Task item: The records should be repeated word for word, pictures excluded.

Excerpts from a dataset:
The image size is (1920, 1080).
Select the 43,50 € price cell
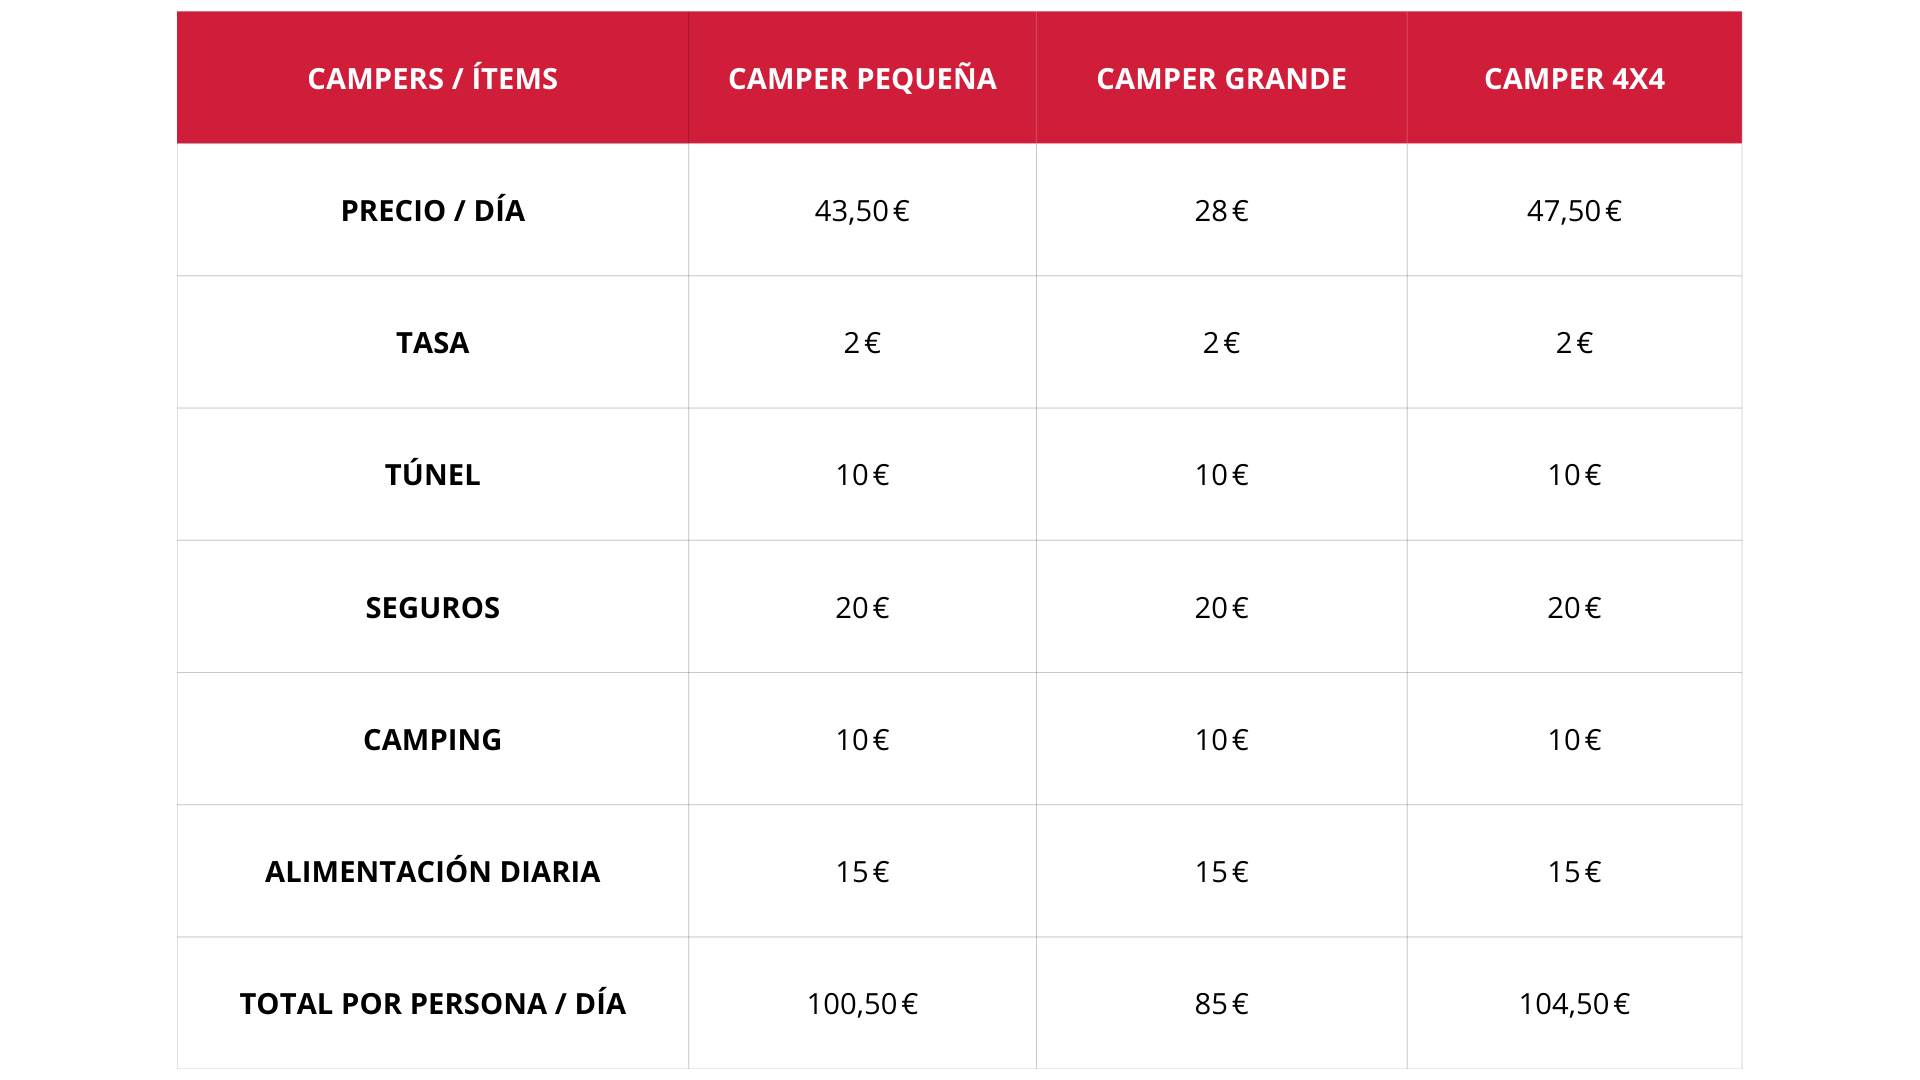(x=862, y=210)
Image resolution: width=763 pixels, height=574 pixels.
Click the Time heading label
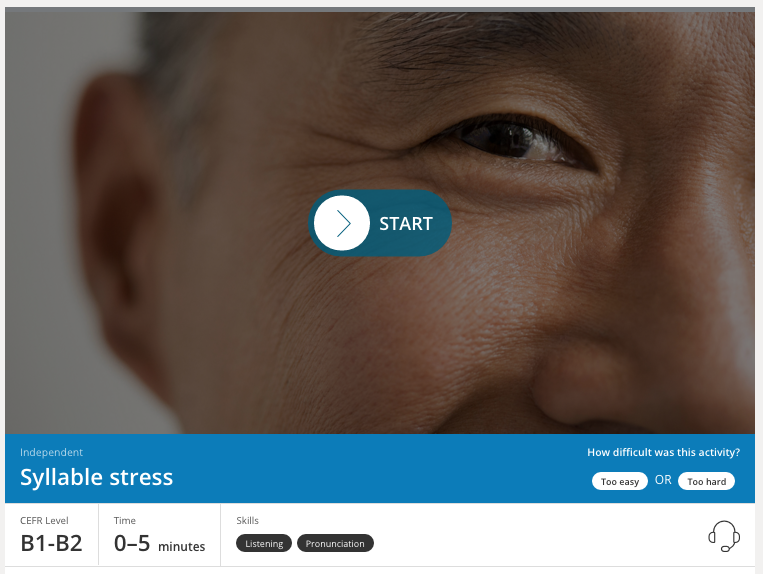point(125,520)
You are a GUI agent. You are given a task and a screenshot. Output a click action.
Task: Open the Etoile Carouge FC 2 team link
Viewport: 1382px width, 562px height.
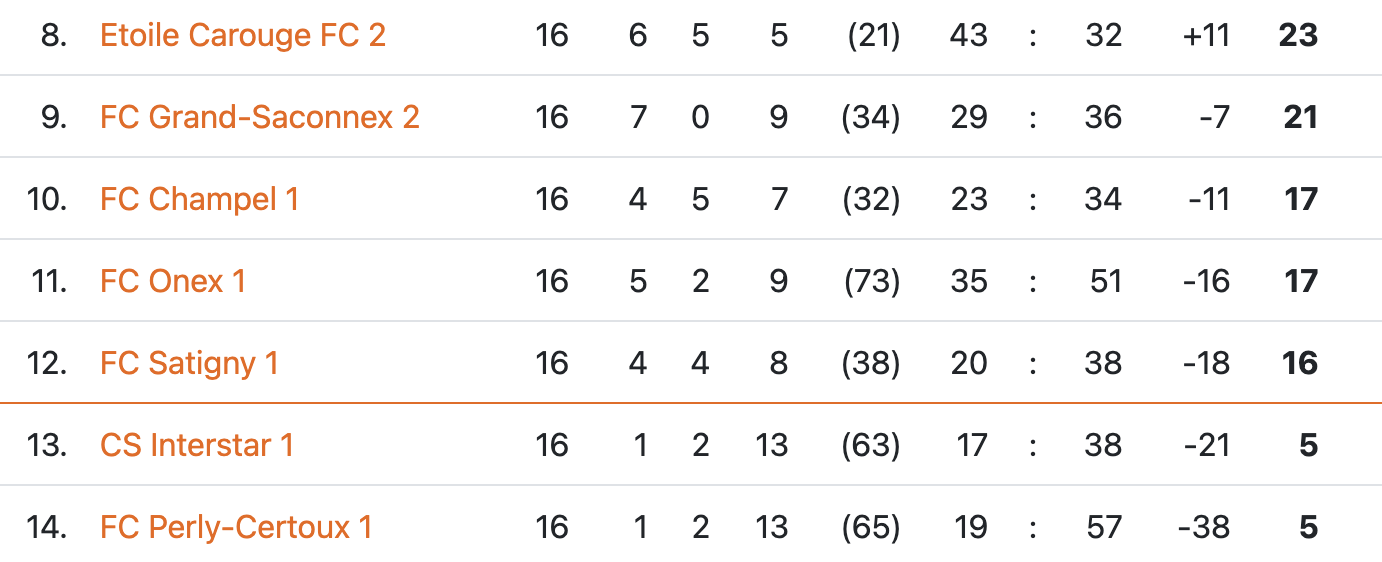click(243, 36)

Written reply:
The image size is (1920, 1080).
Select the 43,50 € price cell
(x=862, y=210)
Image resolution: width=763 pixels, height=574 pixels.
Click the Time heading label
point(125,520)
You are a GUI agent. You are given a task and a screenshot. Output a click action.
Task: Open the Etoile Carouge FC 2 team link
Viewport: 1382px width, 562px height.
click(243, 36)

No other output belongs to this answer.